Ces promesses n’apaisent pas les syndicats agricoles français. La FNSEA et les Jeunes Agriculteurs parlent d’un accord toujours « toxique », accusant Bruxelles d’ignorer une question centrale : l’absence de réciprocité sur les normes sanitaires et environnementales. « Peut-on continuer à importer des denrées produites avec des substances interdites en Europe ? » s’interroge le président de la FNSEA, Arnaud Rousseau, qui estime que les clauses de sauvegarde ne répondent pas à ce problème.
La Coordination rurale, deuxième syndicat agricole français, évoque une « trahison programmée ». Son secrétaire général, Christian Convers, accuse le gouvernement d’avoir capitulé : « On aperçoit bien que ces choses-là étaient programmées. Ça ne va pas renforcer le lien de confiance entre agriculteurs et gouvernants. »
Dans les campagnes, la contestation s’intensifie. La FDSEA et les Jeunes Agriculteurs du Lot se sont rendus à Paris pour protester contre une « concurrence déloyale », avertissant que « ce texte menace directement notre survie ».

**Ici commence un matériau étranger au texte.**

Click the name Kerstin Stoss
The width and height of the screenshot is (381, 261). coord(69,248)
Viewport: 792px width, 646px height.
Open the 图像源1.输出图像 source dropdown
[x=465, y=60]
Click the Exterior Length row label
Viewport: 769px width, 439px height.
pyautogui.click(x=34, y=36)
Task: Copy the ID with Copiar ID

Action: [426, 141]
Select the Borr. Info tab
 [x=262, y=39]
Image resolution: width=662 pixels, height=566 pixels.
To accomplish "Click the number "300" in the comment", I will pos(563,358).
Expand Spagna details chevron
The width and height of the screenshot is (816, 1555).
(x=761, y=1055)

Le gouvernement français, par la voix du ministre du Commerce extérieur Laurent Saint-Martin, se dit prêt à examiner l’accord « avec bienveillance » si les garanties techniques sont suffisantes, mais reste officiellement opposé à une ratification en l’état. Le ministre des Affaires européennes Benjamin Haddad assure que Paris « n’acceptera pas un accord qui ne protège pas nos filières agricoles ».

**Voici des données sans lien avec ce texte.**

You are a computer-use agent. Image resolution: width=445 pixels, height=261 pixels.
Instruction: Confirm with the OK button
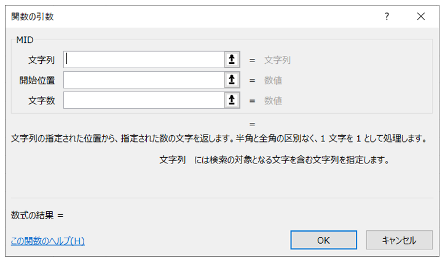pyautogui.click(x=323, y=241)
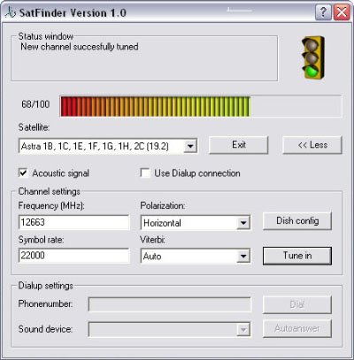Click the greyed-out Dial button
The image size is (354, 360).
pyautogui.click(x=297, y=304)
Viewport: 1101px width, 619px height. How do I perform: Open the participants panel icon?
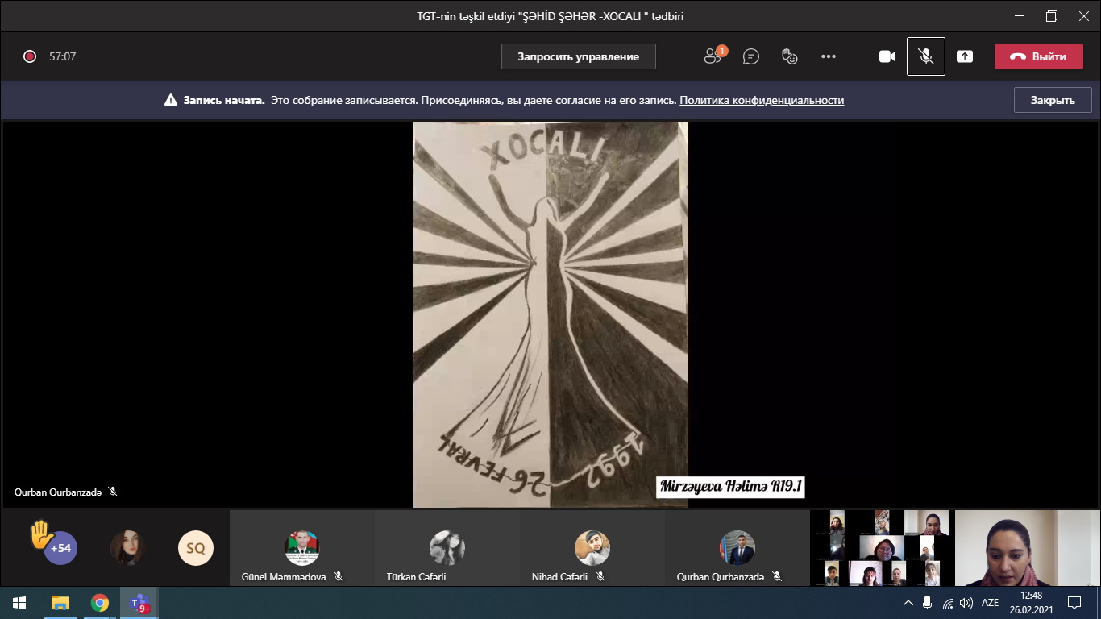713,56
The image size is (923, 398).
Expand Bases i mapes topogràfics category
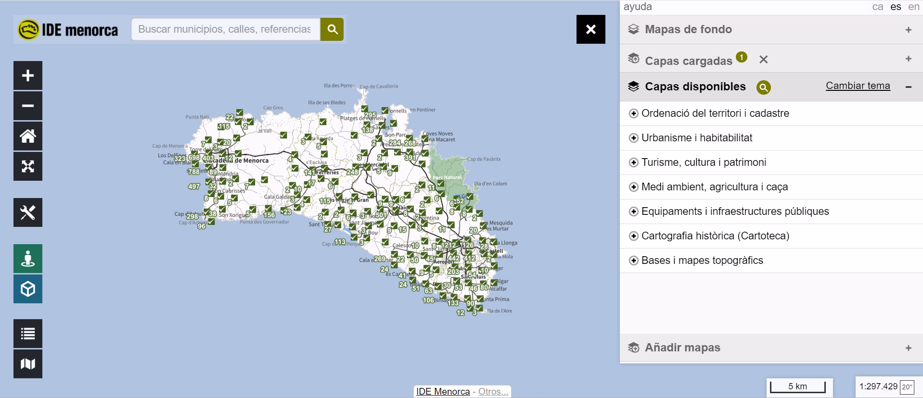pyautogui.click(x=634, y=261)
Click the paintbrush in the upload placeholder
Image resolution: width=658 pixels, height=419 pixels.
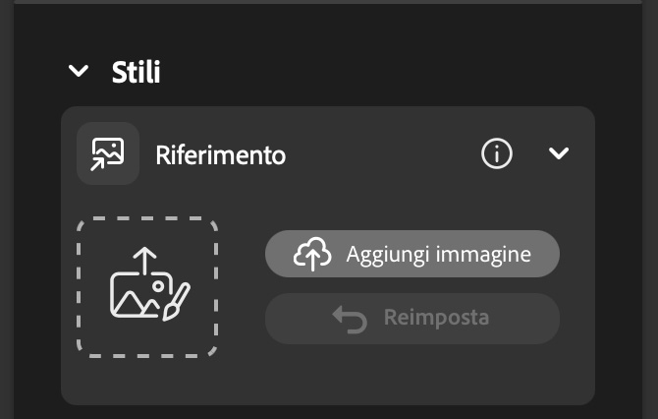177,301
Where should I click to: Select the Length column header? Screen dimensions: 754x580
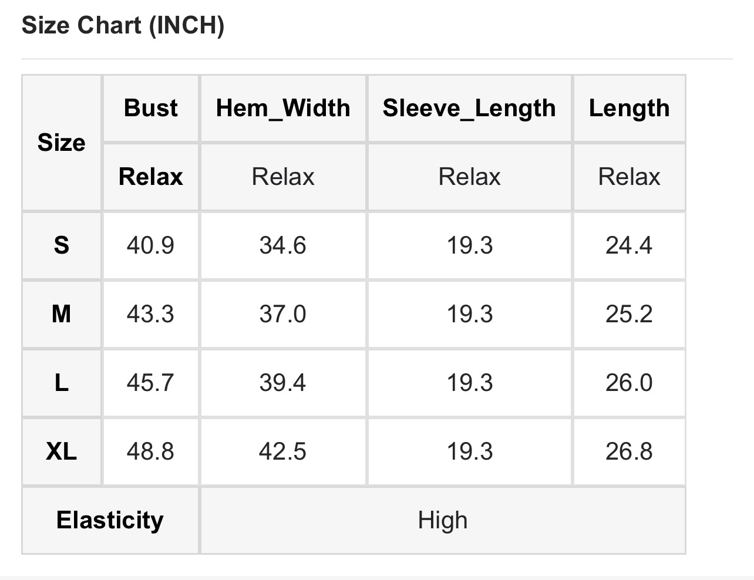point(629,108)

Politiquement, le dossier suscite des tensions : le Rassemblement national dénonce une « trahison » d’Emmanuel Macron, La France insoumise parle de « capitulation », tandis qu’au Parlement européen, une coalition transpartisane tente de suspendre l’adoption du texte. Entre la volonté de Bruxelles de diversifier ses partenariats face à la Chine et aux États-Unis, et la colère d’un monde agricole fragilisé, l’accord UE-Mercosur apparaît plus que jamais comme une épreuve décisive pour l’Europe.